Required actions =>
(1) Answer these from the 2006 Abby Hoffman Cup article:
(a) Who was named MVP?
(b) How many games were played?
(c) What was the score when the Brampton Thunder beat the Axion de Montréal?
(2) For each statement, say yes or no according to the 2006 Abby Hoffman Cup article, and quote the words that decide it.
(a) The tournament was played in Sydney, Nova Scotia.
(b) Twelve teams took part.
(c) Calgary Oval X-Treme finished second.
(3) Reproduce the part of the 2006 Abby Hoffman Cup article starting with "Canadian ice hockey" and going on through "Axion de Montréal.".

:: Excerpted passage

2006 Abby Hoffman Cup

Tournament details
- Venue(s): C200 Centre, Cape Breton University
- Dates: March 8–12, 2006
- Teams: 9

Final positions
- Champions: Brampton Thunder (1st title)
- Runners-up: Axion de Montréal
- Third place: Calgary Oval X-Treme

Tournament statistics
- Games played: 26

Awards
- MVP: Annie Desrosiers (Montréal)

= 2006 Abby Hoffman Cup =

Canadian ice hockey championship trophy

The 2006 Abby Hoffman Cup was the 25th staging of Hockey Canada's Esso Women's National Championships. The five-day competition was played in Sydney, Nova Scotia. The Brampton Thunder won the Abby Hoffman Cup for the first time with a 2–1 win over the Axion de Montréal.

::::
:: Material

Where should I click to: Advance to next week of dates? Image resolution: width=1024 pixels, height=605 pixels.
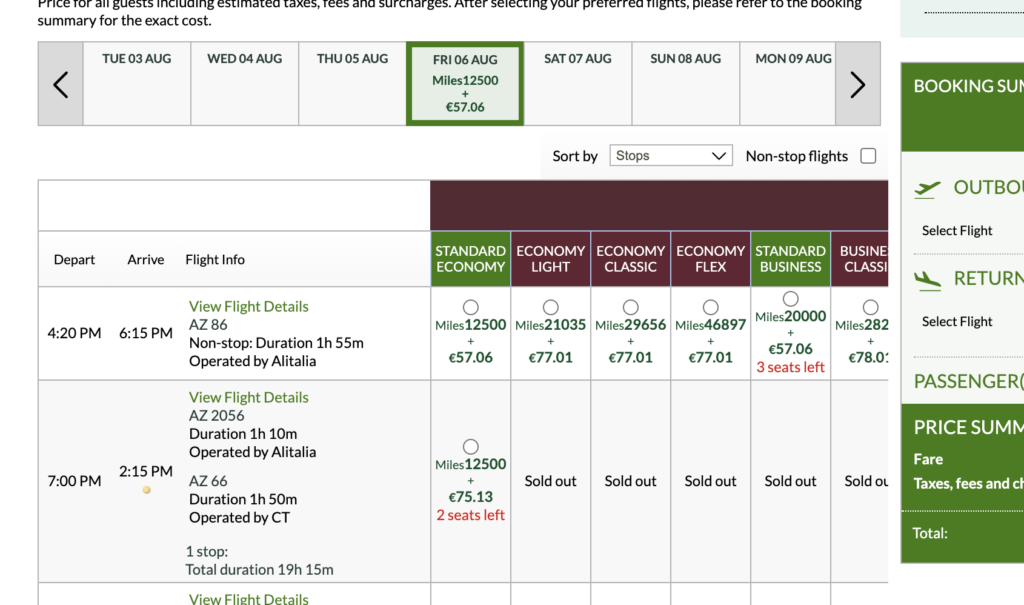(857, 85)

::::
:: Material

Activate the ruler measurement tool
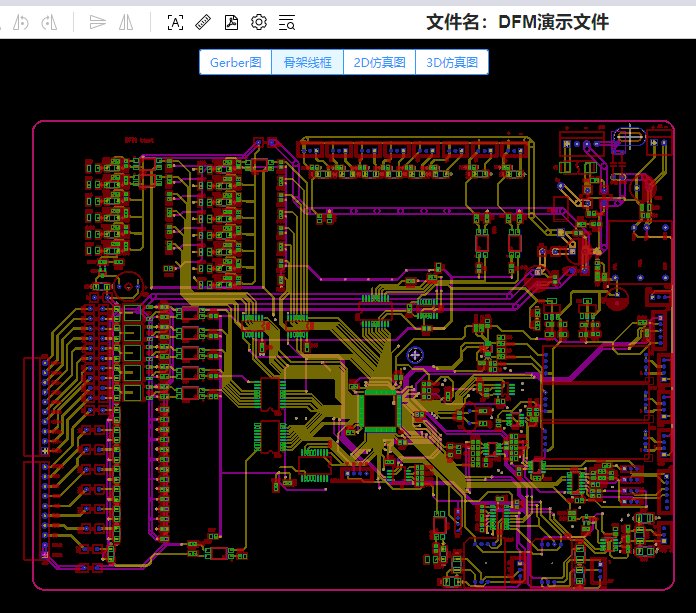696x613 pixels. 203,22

::::
:: Material

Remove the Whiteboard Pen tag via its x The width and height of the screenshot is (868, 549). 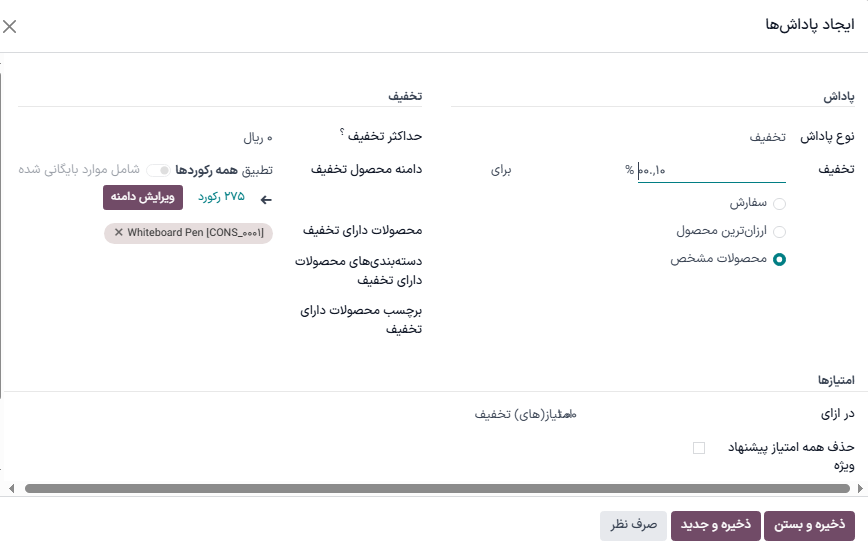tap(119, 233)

::::

Replies =>
(1)
(a) Annie Desrosiers (Montréal)
(b) 26
(c) 2–1

(2)
(a) Yes: "The five-day competition was played in Sydney, Nova Scotia."
(b) No: "Teams: 9"
(c) No: "Third place: Calgary Oval X-Treme"

(3)
Canadian ice hockey championship trophy

The 2006 Abby Hoffman Cup was the 25th staging of Hockey Canada's Esso Women's National Championships. The five-day competition was played in Sydney, Nova Scotia. The Brampton Thunder won the Abby Hoffman Cup for the first time with a 2–1 win over the Axion de Montréal.